One of the greatest Czech theologians, a member of the Jesuit order and a prolific author, Cardinal Tomáš Špidlík died in Rome on Friday at the age of 90. He spent most of his life abroad but will be laid to rest in his native Moravia.
The Catholic Church has lost one of its leading scholars and a great man who was highly respected in the Czech Republic and abroad. Tomáš Špidlík, a member of the Jesuit Order and an expert on Eastern Christianity, wrote dozens of studies, books and even fairy tales. In 2003, Pope John Paul II appointed him cardinal in recognition of his achievements. František Hylmar is the provincial superior of the Czech Jesuit Order.
“One of Cardinal Špidlík’s greatest merits was his conviction that it’s possible to find common ground again, after so many centuries, for both the Christian East and West. The motto of his work was the word ‘heart’, which means that the heart is the real centre of human beings where people can really meet each other and also encounter God. And the heart can also be a place where the Christian East and West can meet.”
Tomáš Špidlík was born in the Moravian town of Boskovice in 1919. After the Nazis closed Czech universities in 1939, he spent the rest of the war studying in Velehrad where the missionaries Cyril and Methodius once preached Christianity to the Slavs. This meeting point between East and West had a profound impact on young Tomáš Špidlík.
“Velehrad is a place linked with the great personalities of Saints Cyril and Methodius, who lived before the great schism between the Christian West and East. They symbolize the unity, the original unity of the Christian Church, and I think that Father Špidlík, once in Velehrad, became aware of the issue of the lack of unity between the two churches, and that’s why he felt drawn to the problem and spent all his life working in this field.”
After the Second World War, Tomáš Špidlík was ordained priest and went to study abroad.
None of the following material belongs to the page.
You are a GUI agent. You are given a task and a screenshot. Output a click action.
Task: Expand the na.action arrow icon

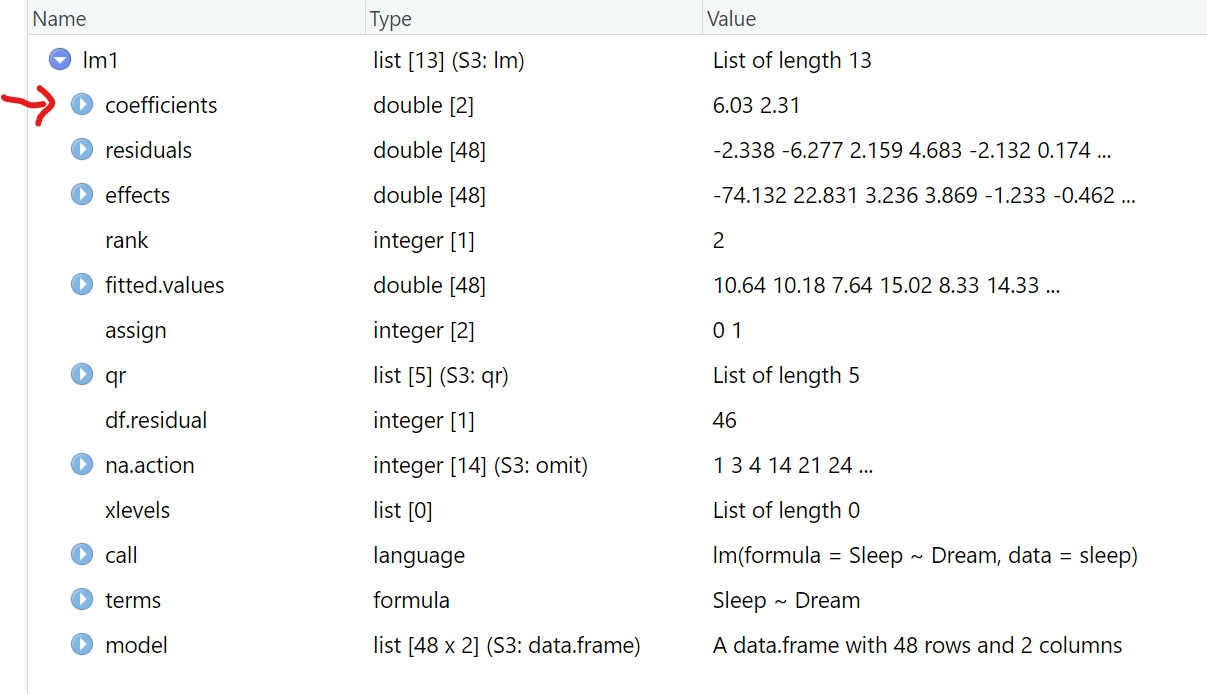tap(82, 465)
The communist takeover in 1948 made it impossible for him to return to Czechoslovakia. He moved to Rome, worked at Vatican Radio and became a university professor. He only visited his native land after the fall of communism, and received many Czech and international awards. Father Hylmar says that his kind and open personality, together with his sense of humour, helped improve the perception of the Catholic Church in the minds of Czechs.
A requiem mass for the late Cardinal Špidlík will be celebrated in St. Peter’s Basilica in Rome on Tuesday. In accordance with his last will, he will be buried at the Moravian pilgrimage centre in Velehrad.